Although most studies recognize this mode of death as resulting from homicide, the case presented by the authors tells the story of suicide by Major Depressive Disorder and Bipola Disorder II. Usually, in fact, sharp-force injuries inflicted to the head, chest, and back are more commonly found in homicides than in suicides, while injuries to the abdomen and extremities are more common in suicides. And so it is statistically more frequent to find injuries to the heart, lungs, and thoracic vessels in homicides, while in suicides, there is a higher frequency of vascular injuries to the extremities of the limbs. Also in suicides, the presence of hesitation marks can often be found, related to the attempts the victim makes before having the courage to kill himself [39].
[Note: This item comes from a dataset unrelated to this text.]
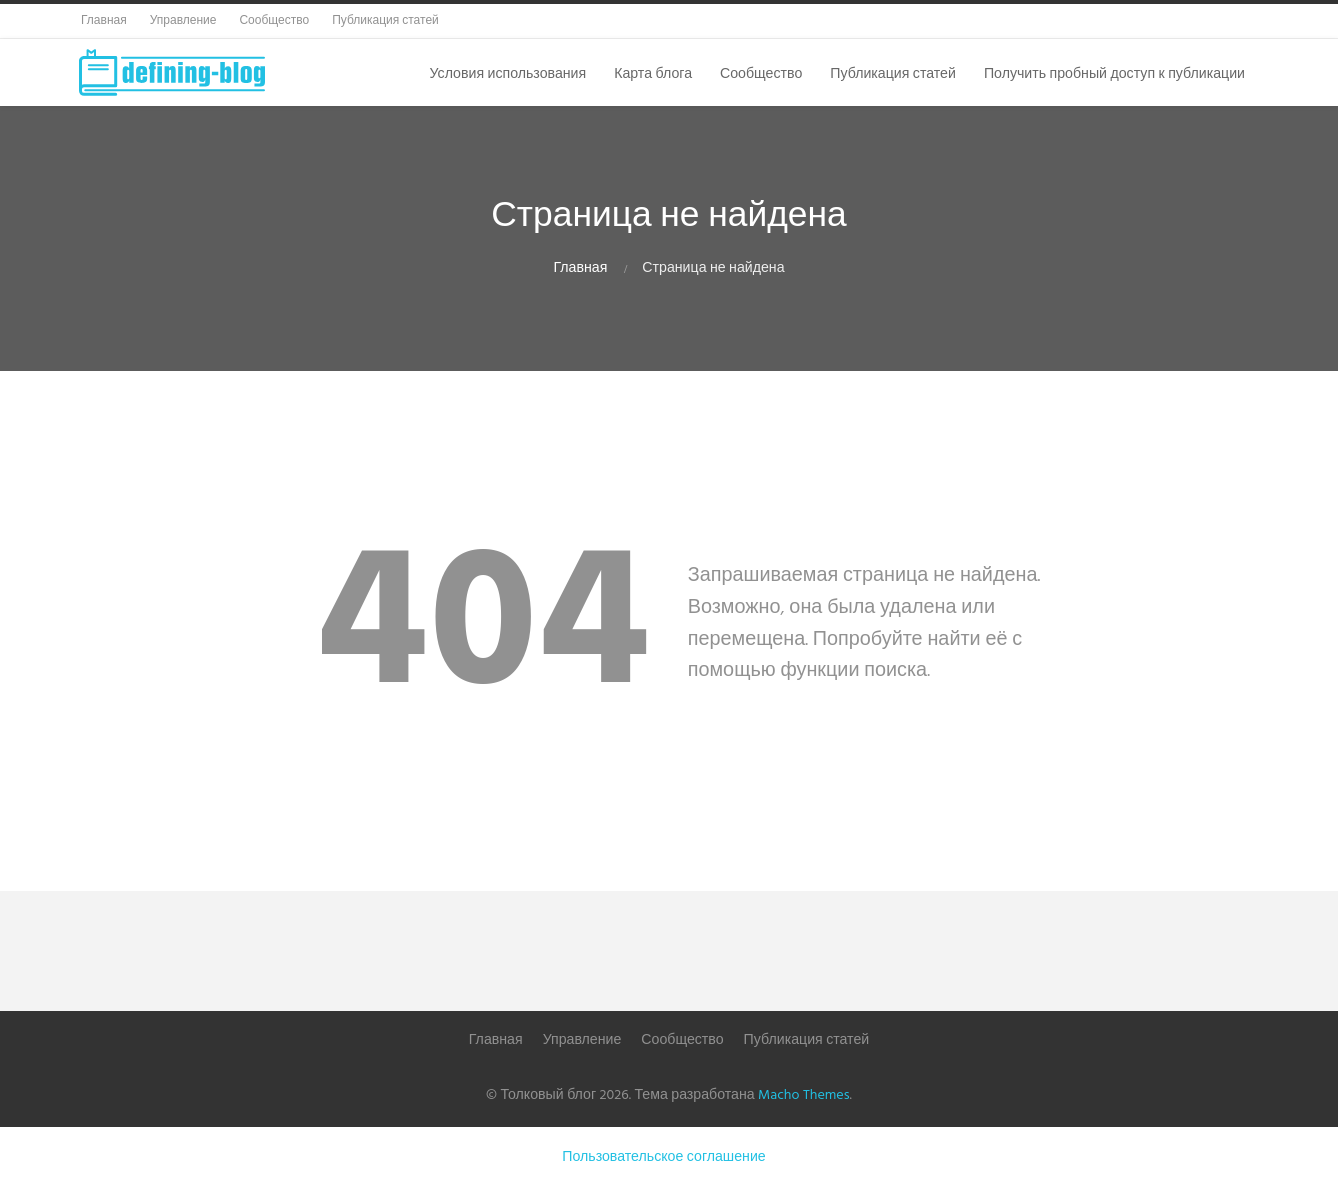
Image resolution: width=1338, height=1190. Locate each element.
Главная (580, 268)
All these elements were missing in the case presented by the authors: There was only one injury and it was the fatal one, it was located on the chest and reached the heart. But it was a suicide. The circumstantial data, the psychological explanation, and the previous similar suicide attempt left no doubt about it. The man decided to commit suicide because he could no longer find meaning in his life after losing hope for a career as a pianist. Vince hated himself and his existence: The future appeared extremely negative, and the only escape was self-suppression.

Conflicts of Interest

The authors declare that they have no conflicts of interest.